An invisible fence is a popular way to keep pets at home without constructing a physical fence. The concept is simple. A wire is buried that carries an electrical charge when turned on. The pet, usually a dog, wears a collar with two electrodes aimed at the neck, which provides a shock or vibrates whenever the pet gets near the buried wire.
While this idea may sound inhumane, makers of invisible fences remind potential customers that a pet running loose is less humane. Pets involuntarily traded in their knowledge of surviving on their own in exchange for daily pampering. Most dogs learn quickly to stay within the invisible boundaries that may be marked with visible flags during training.
However, we no longer have a working invisible fence to keep our dog, Duke, from visiting neighbors. Although Duke seems to understand the idea of boundaries, he also notices when he is not being watched. Fortunately, he’s been able to find a dog-friendly person to call the number on his collar to get a ride home.

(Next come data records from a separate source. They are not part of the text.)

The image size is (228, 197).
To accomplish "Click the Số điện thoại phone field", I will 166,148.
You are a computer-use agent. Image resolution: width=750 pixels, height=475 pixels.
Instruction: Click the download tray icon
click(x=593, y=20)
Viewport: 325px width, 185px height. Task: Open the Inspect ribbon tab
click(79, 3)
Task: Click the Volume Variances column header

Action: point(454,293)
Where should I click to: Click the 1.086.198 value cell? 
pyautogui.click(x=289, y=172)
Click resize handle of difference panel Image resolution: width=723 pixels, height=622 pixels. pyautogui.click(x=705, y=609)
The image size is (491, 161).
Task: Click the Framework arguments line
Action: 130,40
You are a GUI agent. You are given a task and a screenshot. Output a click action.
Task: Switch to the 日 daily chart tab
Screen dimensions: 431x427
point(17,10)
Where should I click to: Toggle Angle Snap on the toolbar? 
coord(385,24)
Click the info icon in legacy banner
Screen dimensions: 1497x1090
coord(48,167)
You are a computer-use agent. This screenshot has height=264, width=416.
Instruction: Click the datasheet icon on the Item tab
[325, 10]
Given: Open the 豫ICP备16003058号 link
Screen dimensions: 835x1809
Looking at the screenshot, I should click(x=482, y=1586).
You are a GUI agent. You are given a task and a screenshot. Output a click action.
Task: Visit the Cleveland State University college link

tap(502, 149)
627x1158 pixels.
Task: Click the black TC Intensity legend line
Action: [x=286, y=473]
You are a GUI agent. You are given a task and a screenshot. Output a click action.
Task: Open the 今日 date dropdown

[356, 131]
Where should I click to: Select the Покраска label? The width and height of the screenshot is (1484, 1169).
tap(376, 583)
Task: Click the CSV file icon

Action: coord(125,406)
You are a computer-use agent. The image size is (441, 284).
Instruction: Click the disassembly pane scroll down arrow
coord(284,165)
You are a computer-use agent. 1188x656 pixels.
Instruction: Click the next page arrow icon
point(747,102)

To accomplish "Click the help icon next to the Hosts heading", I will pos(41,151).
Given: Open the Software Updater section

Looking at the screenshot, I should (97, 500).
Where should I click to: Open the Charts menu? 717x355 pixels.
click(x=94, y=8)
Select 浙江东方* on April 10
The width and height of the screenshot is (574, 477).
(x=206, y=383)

Boundaries help keep Duke safe. And similarly, boundaries help keep you and me safe. But, like an invisible fence, the boundaries that keep us safe aren’t seen, requiring communication. And must be turned on to work. And we turn on our boundaries when we intentionally set and hold limits.
One way to talk about boundaries is to consider our everyday individual roles.
As a pastor, I have a role in the life of Asbury Church. However, different persons have differing ideas about how I spend my time. Therefore, it’s essential that I communicate and stick to what I’m capable of doing and can do. By saying no to a request outside the boundaries I set, I’m better able to be effective in my role as pastor.
It’s important to set boundaries that protect us from harm, including trying to do too much.
The same is true for my role as a parent, husband, sibling, friend, and managing our nonprofit. We all have various roles that create expectations on our time and availability to live up to the expectations of the people around us.
And it’s difficult for most of us to say no to a reasonable request, Particularly if the demand falls within the things we ordinarily do. And it’s even more complicated if we’re asked to do something we enjoy doing. And no’s are more complex whenever we feel threatened.
According to Dr. Stephen Porges, we determine safety through a subconscious process called neuroception. Our brains rely on past memories to assess danger and whether we encountered either positive or negative effects from similar situations. This means that if setting and holding boundaries in the past resulted in negative consequences, saying no replays negative feelings.
This is why it is so important that we can engage the thinking part of our brain as we consider a request that violates our boundaries. According to Daniel Siegel, our prefrontal cortex secretes a substance that calms the fear center in our brains, known as the amygdala. The result is not unlike the way a mother consoles her frightened child.
Aundi Kolber adds that “the embodied knowledge that we are beloved no matter what” makes setting and holding boundaries possible for all of us to do. This process, she writes, is another way that science confirms that God created us with both the desire and capability to discover the inner peace promised by Jesus.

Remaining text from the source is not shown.